The World Wide Web consortium (W3C) has published a draft spec of the first major upgrade to HTML since 1997. HTML 5 features APIs for drawing two-dimensional graphics and control of audio and video content. The final version of the specification is not expected until late-2010.

HTML 5 is intended to boost interoperability and reduce software costs by providing rules on handling correct HTML documents and recovering from errors.

Catching up to how HTML actually is practised versus what the specifications say should be practiced and adding new features, said Dan Connolly, a co-chair of the W3C HTML Working Group. "We've been doing a lot of things [since the last upgrade], but basically, the scale of the web went way up, and the scale of our efforts really didn't match it until now," he said.

New features mostly pertain to web applications and integrating video as a first-class medium on the web, Connolly said. In proposing its new features, W3C studied what people do on the web and what leading-edge websites do. "Now it's time to standardise them," so these capabilities can show up in authoring tools, said Connolly.

By standardising these capabilities, they become easier to learn, and it is easier to hire someone who can tackle these tasks, according to Connolly.

Other new capabilities planned for HTML 5 include the ability for users to edit documents and parts of documents interactively. Also planned are features to make it easier to represent familiar page elements, including section tags, page footers, and navigation elements. Maintenance of persistent client-side storage is another highlight in version 5.

In developing a new standard, W3C was mindful of web progressions, such as the emergence of media-rich websites over static page collections, and innovations like AJAX. Recent innovations have boosted demand for a standard for building Web applications that interoperate across mobile and desktop platforms, W3C said.

W3C will need adoption of HTML 5 by companies supplying browsers, said Jeffrey Hammond, Forrester senior analyst. "I guess the big comment that I would have is [HTML 5 is] going to be important to the extent that browsers move forward and adopt it," he said. "Developers are interested in writing HTML that goes to as many browsers on as many devices as possible."

Mozilla already is supporting HTML 5 in its Firefox browser, the company said.

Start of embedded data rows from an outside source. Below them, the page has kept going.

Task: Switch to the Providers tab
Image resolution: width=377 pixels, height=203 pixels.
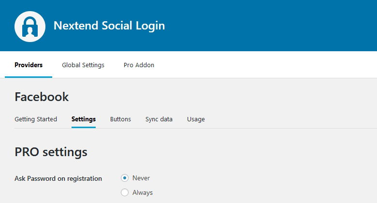Action: pos(29,65)
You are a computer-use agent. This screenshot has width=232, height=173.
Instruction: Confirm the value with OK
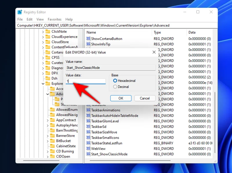(121, 98)
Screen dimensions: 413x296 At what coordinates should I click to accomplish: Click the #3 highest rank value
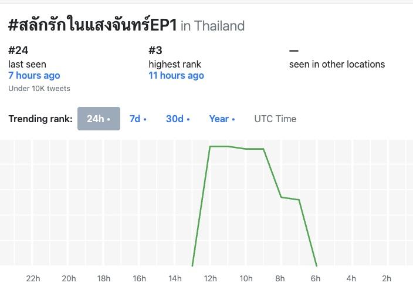point(155,51)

"Mozilla has been actively involved in the WHATWG (Web Hypertext Application Technology Working Group) applications spec, which is the basis for HTML 5," said, Vlad Vukicevic, infrastructuralist for Mozilla. "Firefox 3 supports many parts of the proposed standard, including DOM (Document Object Model) Storage, offline apps, the HTML Canvas, and many smaller features. While we are supporting these parts, there are other parts of the full HTML 5 proposal that are still under discussion."

Other browser companies, including Microsoft, Apple and Opera, are active participants in the HTML Working Group, W3C said.

Capabilities offered in HTML 5 currently are being offered through plug-in technologies, such as Adobe Flash and Microsoft Silverlight, Hammond said.

"The most interesting thing will be what happens when those capabilities get into native HTML and what impact that has on the rich Internet development market," he said. Specific plug-in technologies are not supported on every platform, he said. "[Thus], as a developer I might be more interested in writing HTML 5," Hammond said.

The finalisation of the specification will take some time, though. The plan is to have it available in a preliminary candidate recommendation form in the middle of 2009 and as a formal, final recommendation by September 2010, Connolly said. The process is lengthy because it takes time to get the technology to the point where Web authors can rely on it, he said. "It's up to each web author to decide when he wants to implement new features," he noted.

Also new to HTML 5 is it will be the first version implemented under the W3C Royalty-Free Patent Policy. This gives implementers greater assurance that standards can be implemented free of royalties, W3C said.